**Document excerpt:**
-*-
Placards prepared by Take Back KPFA the night before anticipated the result: "When Was the Last Time a Board Member Voted No?" "Once Again, the LAB Members Have Been Intimidated by the Exec. Board," and "History May Not Remember What We Did Here, But It Will Not Forget What YOU Did Here!" They were added to demands, written on a number of others, calling for elected boards, democratically elected by listener-sponsors.
The unanimity of the vote, nevertheless,
was particularly distressing to the KPFA listener- supporters who
had
attended the last meeting of the station's
advisory board earlier in the week when the locals voted unanimously for
a substitute resolution that would table the by-law amendment pending further
discussions on a wide range of governance issues with the CPB. Assurances
had come privately, as well, from LAB members in other areas that they
would support postponing the vote so that it seemed likely, until they
arrived in Berkeley on Friday, that the push for compliance had been temporarily
delayed since a two/thirds vote would be necessary for the bylaw amendment
to pass. As it was, KPFA's resolution was never introduced leaving
the bewildered crowd with a sense of betrayal.
-*-
**Dataset rows:**
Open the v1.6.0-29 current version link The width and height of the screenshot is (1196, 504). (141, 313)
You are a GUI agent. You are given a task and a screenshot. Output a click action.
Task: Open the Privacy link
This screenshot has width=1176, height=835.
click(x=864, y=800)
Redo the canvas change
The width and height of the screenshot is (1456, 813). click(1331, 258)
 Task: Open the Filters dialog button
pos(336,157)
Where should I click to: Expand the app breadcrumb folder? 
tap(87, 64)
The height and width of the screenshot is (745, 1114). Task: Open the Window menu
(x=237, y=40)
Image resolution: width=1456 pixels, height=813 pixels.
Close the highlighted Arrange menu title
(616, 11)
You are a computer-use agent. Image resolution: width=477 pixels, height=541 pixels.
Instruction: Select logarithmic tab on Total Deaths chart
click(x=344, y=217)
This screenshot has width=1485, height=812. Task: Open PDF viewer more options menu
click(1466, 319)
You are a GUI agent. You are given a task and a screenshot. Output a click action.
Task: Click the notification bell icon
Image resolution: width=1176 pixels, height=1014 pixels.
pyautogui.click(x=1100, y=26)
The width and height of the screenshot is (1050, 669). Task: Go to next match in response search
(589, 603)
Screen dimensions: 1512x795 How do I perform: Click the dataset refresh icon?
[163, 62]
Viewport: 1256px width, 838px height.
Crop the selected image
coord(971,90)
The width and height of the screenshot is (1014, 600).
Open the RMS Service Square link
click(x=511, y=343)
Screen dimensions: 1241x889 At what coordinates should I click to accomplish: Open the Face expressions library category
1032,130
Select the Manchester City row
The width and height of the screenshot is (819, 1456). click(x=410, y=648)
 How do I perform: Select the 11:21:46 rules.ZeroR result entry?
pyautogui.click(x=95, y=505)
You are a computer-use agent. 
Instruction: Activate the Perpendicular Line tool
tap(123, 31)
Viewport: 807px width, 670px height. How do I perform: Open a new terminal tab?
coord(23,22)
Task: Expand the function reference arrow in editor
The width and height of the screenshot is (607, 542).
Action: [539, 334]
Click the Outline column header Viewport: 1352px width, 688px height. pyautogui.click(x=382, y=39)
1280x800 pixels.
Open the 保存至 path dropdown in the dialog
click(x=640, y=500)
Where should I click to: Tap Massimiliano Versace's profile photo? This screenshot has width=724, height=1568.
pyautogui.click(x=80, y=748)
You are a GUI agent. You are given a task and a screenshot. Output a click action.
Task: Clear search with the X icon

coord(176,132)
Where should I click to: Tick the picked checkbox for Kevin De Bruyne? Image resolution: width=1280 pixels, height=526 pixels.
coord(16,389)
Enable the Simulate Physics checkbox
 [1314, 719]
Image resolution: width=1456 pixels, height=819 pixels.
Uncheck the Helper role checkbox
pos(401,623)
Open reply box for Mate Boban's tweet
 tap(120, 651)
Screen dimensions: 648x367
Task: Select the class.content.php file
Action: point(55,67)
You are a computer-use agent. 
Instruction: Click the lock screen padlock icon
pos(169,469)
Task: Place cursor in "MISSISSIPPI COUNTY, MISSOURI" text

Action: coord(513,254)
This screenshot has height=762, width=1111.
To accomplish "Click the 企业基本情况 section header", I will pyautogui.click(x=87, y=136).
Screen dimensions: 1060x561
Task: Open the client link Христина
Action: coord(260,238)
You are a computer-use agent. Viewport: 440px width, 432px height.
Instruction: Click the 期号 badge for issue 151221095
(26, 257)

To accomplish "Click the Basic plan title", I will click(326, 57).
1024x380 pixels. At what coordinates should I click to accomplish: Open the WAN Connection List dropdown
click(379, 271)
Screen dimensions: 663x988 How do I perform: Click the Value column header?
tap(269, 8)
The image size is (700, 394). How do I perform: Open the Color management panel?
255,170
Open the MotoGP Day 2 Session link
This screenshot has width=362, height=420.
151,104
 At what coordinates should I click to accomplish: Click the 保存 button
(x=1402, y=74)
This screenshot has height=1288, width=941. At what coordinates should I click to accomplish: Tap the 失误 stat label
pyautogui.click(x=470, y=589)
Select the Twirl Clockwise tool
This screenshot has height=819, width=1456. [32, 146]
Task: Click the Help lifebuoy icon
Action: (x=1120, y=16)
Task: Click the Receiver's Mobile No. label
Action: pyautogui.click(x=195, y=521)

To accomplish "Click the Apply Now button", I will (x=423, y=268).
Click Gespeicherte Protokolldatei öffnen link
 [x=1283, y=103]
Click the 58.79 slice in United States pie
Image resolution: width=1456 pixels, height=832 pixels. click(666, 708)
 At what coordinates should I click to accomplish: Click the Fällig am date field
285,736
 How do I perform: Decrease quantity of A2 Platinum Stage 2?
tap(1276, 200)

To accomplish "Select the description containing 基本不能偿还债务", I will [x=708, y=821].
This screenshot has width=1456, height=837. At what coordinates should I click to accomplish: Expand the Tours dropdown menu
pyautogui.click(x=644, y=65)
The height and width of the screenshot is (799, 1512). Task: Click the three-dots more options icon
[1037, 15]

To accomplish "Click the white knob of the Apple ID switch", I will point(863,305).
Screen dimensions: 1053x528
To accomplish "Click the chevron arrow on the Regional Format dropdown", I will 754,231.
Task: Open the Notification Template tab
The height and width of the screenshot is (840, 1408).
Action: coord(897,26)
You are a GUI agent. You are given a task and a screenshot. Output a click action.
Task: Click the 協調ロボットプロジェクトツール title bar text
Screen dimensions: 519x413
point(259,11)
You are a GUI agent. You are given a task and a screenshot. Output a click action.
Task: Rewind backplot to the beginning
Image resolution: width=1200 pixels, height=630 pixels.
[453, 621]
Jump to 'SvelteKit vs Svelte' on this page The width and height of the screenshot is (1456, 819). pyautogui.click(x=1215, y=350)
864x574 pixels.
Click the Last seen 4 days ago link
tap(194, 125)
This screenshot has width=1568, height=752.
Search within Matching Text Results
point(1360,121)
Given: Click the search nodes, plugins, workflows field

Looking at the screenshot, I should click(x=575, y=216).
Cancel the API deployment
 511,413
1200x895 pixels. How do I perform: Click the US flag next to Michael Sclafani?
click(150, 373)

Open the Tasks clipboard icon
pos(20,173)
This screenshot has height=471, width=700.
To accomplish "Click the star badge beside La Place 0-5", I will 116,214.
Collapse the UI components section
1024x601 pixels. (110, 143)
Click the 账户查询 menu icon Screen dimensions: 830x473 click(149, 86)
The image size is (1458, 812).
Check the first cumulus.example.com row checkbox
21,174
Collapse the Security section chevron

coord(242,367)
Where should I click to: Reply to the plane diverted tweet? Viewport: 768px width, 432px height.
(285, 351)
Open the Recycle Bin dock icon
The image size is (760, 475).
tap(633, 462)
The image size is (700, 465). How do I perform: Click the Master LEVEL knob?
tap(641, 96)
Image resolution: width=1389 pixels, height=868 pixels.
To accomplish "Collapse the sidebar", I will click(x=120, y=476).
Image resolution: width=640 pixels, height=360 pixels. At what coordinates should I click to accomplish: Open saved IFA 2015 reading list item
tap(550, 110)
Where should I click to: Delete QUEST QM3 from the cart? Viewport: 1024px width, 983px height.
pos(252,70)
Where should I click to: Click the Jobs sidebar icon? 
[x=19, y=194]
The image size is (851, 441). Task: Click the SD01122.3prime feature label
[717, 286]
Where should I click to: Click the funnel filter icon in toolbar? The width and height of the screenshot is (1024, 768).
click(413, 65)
-*-
**Exercise requirements:**
1. Check each statement against the passage on the KPFA board vote and answer yes or no, quoting the words from it that decide the answer. (a) Take Back KPFA prepared placards the night before. (b) The local advisory board voted to pass the by-law amendment. (c) KPFA's resolution was introduced at the meeting in Berkeley.
2. Give a two-sentence summary of the passage on the KPFA board vote.
3. Carry on writing the passage on the KPFA board vote, starting right after its final sentence.

**Answers:**
1.
(a) Yes: "Placards prepared by Take Back KPFA the night before anticipated the result"
(b) No: "the locals voted unanimously for a substitute resolution that would table the by-law amendment"
(c) No: "KPFA's resolution was never introduced"

2. Take Back KPFA prepared placards that anticipated the vote's result and demanded boards democratically elected by listener-sponsors. Supporters who had seen the local advisory board unanimously back a resolution to table the by-law amendment, and who had heard private assurances that other LAB members would support postponing the vote, were left with a sense of betrayal when the vote was unanimous and KPFA's resolution was never introduced.

3.
There is no question that the previous
arrangement in which each station had sent two of its members,
including, minimally, and with a sop to
political correctness, one person of color, to sit as representatives on
the National Board, was in violation of federal law and CPB Guidelines
which were essentially set up for individual community radio stations,
not a network. Until last September the CPB ignored the violation took
and continued to provide Pacifica with approximately $1.5 million in federal
funds annually, to which Pacifica, like any non-profit on the foundation
dole, became addicted.
This all changed in late August of last
year when outgoing Pacifica Executive Director, in her last month
on the job, called the CPB President
and CEO Robert Coonrod asking him if Pacifica was in compliance with
CPB regulations concerning the relations
between the governing board and the advisory boards, knowing full
well that he would answer in the negative.
What is curious is that Scott, an admitted former member of the
Communist Party, had
received a statement of fulsome praise from Coonrod, a former Deputy
Director of the
Voice of America and Radio/TV Marti, when
she announced that she would be leaving Pacifica in April of last year
but would stay on the job until October when her successor would be selected.
One of the two changed
their political ideologies and it doesn't
appear to be Coonrod.
"Pat Scott is one of the gutsiest managers
I know in public broadcasting," he said in a press release. "For
more than a decade, she's given
Pacifica and the industry her personal best. She guided the effort to
implement the much needed reform that
is returning Pacifica to a leadership position in community radio."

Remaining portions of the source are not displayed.